UNDER CONSTRUCTION
created: 2016-04-01, last modified: 2016-06-16

Software Restriction Policy (SRP) and AppLocker

Application Whitelisting is probably the best protecton agains most crypto trojans (after backups or course).

The basic idea is that only software in specific directories (Windows and ProgramFiles) is is allowed to run, but everything else is blocked, and restricted users do not have write permission in the permitted directories.

Thus only admin can install writable programs, and admin is usually more careful than users.

Users cannot involuntarily trigger execution of email attachements, or web downloads, not even most driveby downloads that exploit a vulnerability in the web browser or an installed plugin.

AppLocker and SRP can be used to do blacklisting or whitelisting. Whitelisting is much more secure, but more likely to be unpleasant for the users.

Blacklisting can be used to block execution of programs in the directories through most infections today occur. Whitelisting allows only specific directories, and blocks everything else.

AppLocker only in Enterprise and Education

SRP existed already in Windows XP, and remained mostly(?) unchanged in 7, 8 and 10. It is included in the editions Pro, Ultimate, Enterprise, and Education.

AppLocker is available since Windows version 7, but only in Enterprise and Education editions. Applocker seems to exist Pro editions, because it can be configured, but it cannot be activated there (Microsoft is sometimes nasty).

SRP

The rest of this page is about SRP.

SRP can be configured in gpedit.msc, secpol.msc, and via GPO

THIS SECTION IS UNDER CONSTRUCTION

Default is deny

Beware of Microsofts automatic switching of defaults as soon as you activate SRP. The UI starts with having deny as default action for new rules which you add. But as soon as you turn SRP on, the default for new rules switches to allow.

As precaution you should first turn SRP on, before you add rules. This is possible, because Microsoft inserts two default rules. If you first add rules, and then activate it, you might involuntarily end up blocking important software, maybe even lock yourself out of Windows.

UI usability bug

The UI behaves nicely when you add rules, but note that when you edit existing rules, the preselected button (which is activated when you just press the RET key to finish editing) is abort, i.e. discard your changes. I have never seen this anywhere else in Windows.

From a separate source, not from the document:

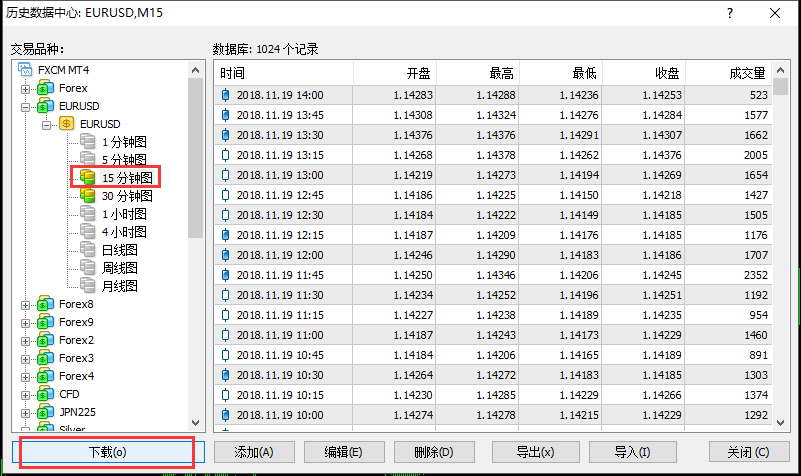Select the Forex group folder icon

(x=45, y=88)

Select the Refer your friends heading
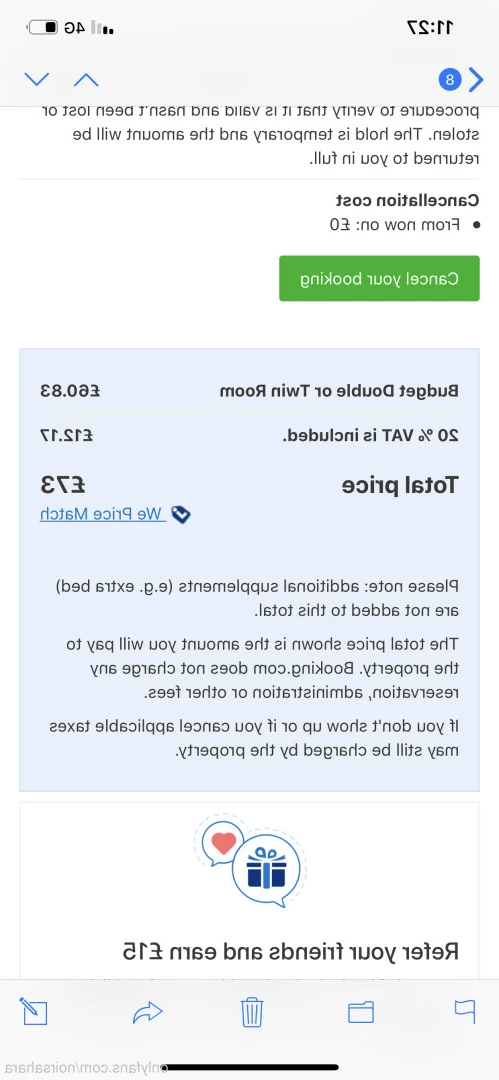point(290,951)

Registry Values not always expanded

The default SRP of Windows does not directly specify paths, but names of registry values, which contain these paths.

In theory this is a good idea, because it catches special cases when the Windows directory is not on drive C:.

However some device drivers appear to load before interpretion of registry values is available, and thus fail to load. You should thus manually add the paths
C:\Windows
C:\Program Files

x86 directory missing

When you activate SRP, Windows automatically inserts two default rules. This is great because otherwise you could easily make Windows fail completely, with no easy possibility for repair.

However the default includes only the Windows and the normal ProgramFiles directory. Microsoft forgot that there is 64bit Windows, which has two ProgramFiles directories. Thus with the defaults on a 64bit Windows only 64bit software works, but all 32bit software fails. You must manually add the directory
C:\Program Files (x86)

Writable System directories

There are two more missing items in the defaults, and these ones are outright dangerous.

You would probably not expect that some subdirectories of C:\Windows are writable by everyone. The people who made the defaults for SRP did not know either. You should add disallow rules for
C:\Windows\Tasks
C:\Windows\tracing

Opon closer inspection you might think that the tracing directory is harmless, because Microsoft at least took care that users do not have execute permission there. However once they have put something into that directory, they own their new files, and Windows always allows the owner to change permissions of files. Thus a trojan can simply grant itself execute permission.

ProgramData

Some software puts executables and/or DDL library files in places where they should not be, for example
C:\ProgramData
You should not allow executables to run from these directories. Sometimes you must permit a single file or subdirectory, but do never ever allow the whole directory, because every user can create a subdirectory there, and has write permission in that.
See also: Sophos with SRP breaks DNS.

%APPDATA%

THIS SECTION IS UNDER CONSTRUCTION

see also Make Dropbox compatible with SRP

Diagnose problems

It is generally a good idea to inspect Event Viewer after activating SRP. Because everytime SRP blocks something, it creates an entry there, that tells which file was blocked.

Alternatively you can set SRP to report only, not block, and let it run in this mode a few days before fully activating it. Then Event Viewer can tell you potential issues before they happen.